Allotments are for sharing in Norwich
PUBLISHED: 09:18 06 September 2018 | UPDATED: 09:18 06 September 2018
Copyright: Archant 2018
A community of gardeners in Norwich has grown from one man’s allotment to a harvest of fruit, veg and friendship
Ripe red raspberries are ready to pick, green beans hang from still-flowering plants and sunflowers beam yellow across allotments brimming with fruit, vegetables and flowers.
People are plucking, pruning, watering, weeding, chatting and eating – part of a community of 80 people who share 11 allotments.
Each allotment is divided into small strips so that a potentially-daunting entire plot becomes a much more manageable mini garden.
Rita Gallard is growing at least 17 different crops over her three strips. Novice gardener Mansurah Mears has hardly grown anything since childhood but, for her first harvest, has a strip packed with courgettes, kale, sweetcorn, Jerusalem artichoke, strawberries, rhubarb, gooseberries, peas, parsley, celeriac, sprouts and potatoes, and brings her daughter and grandchildren to help.
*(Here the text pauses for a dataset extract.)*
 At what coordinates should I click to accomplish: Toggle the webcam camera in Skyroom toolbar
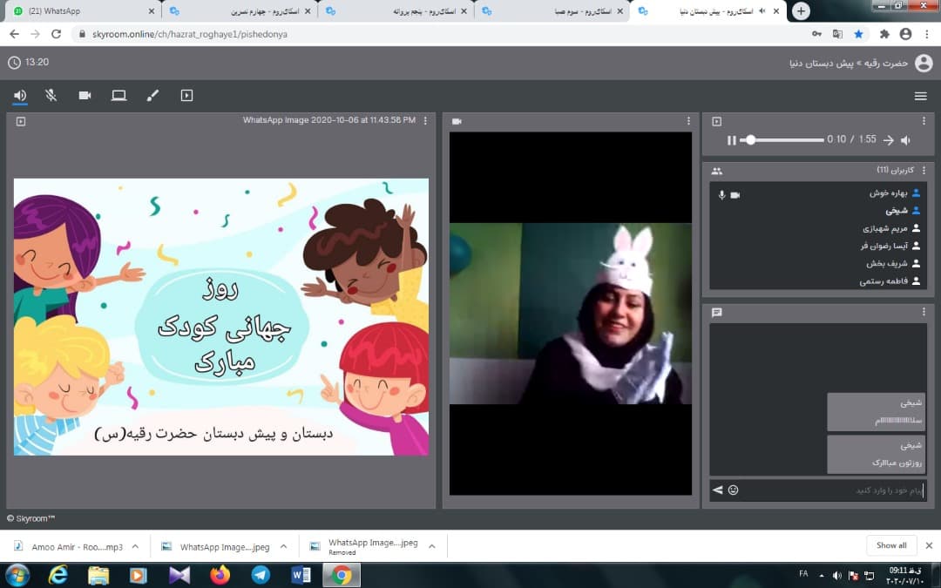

Gillian Damerell, an oceanography researcher at the University of East Anglia, and also a co-ordinator of the Grow Our Own group, has a profusion of black radishes, runner beans, strawberries, beans, peppers and more.
“It’s like medieval strip farming!” said Rita Gallard. “Allotments were designed to be big enough to grow enough food for a family for the entire year, so it makes sense to share one. It’s very friendly.” As well as her own crops, and communal fruit trees and bushes, people often leave out surplus produce. “I went home with a large courgette and a couple of sunflowers last week,” said Rita.
There are more than 200 allotments on the Bluebell South site, off The Avenues in Norwich, laid out in the 1930s, with fruit trees at each intersection. “Wherever tracks or paths crossed fruit trees, mainly Norfolk varieties, were planted for communal use, so we have got these old apple, pear and plum trees to cherish,” said Rita.
In a quirky piece of visual gardening wit, a beauty of bath apple tree close to the Grow Our Own strips is surrounded by old baths overflowing with herbs.
A grapevine, heavy with green grapes, and a kiwi plant, grow up either side of the entrance to the big headquarters shed. Outside is a patio with tables and chairs, and pathways leading to dozens of pretty strips of allotment.
Some are colourful with marigolds, cornflowers and evening primrose, others have neat rows of staked and netted vegetables. “One woman grew the flowers to make her daughter’s wedding bouquet,” said Rita. A Scout group tends another patch and there are 15 raised beds, for people with mobility problems.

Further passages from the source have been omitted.